+++ RECORDS FOR PROCESSING

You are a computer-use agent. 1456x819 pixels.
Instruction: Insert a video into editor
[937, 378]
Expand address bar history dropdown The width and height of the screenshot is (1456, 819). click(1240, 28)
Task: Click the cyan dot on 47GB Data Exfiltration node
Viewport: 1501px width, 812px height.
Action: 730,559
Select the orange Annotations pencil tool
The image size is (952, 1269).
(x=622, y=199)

++++++

**INSTRUCTIONS TO FOLLOW:** A faithful retyping of every entry above is the task.

**EXPECTED ANSWER:**
You are a computer-use agent. 1456x819 pixels.
Instruction: Insert a video into editor
[937, 378]
Expand address bar history dropdown The width and height of the screenshot is (1456, 819). click(1240, 28)
Task: Click the cyan dot on 47GB Data Exfiltration node
Viewport: 1501px width, 812px height.
Action: 730,559
Select the orange Annotations pencil tool
The image size is (952, 1269).
(x=622, y=199)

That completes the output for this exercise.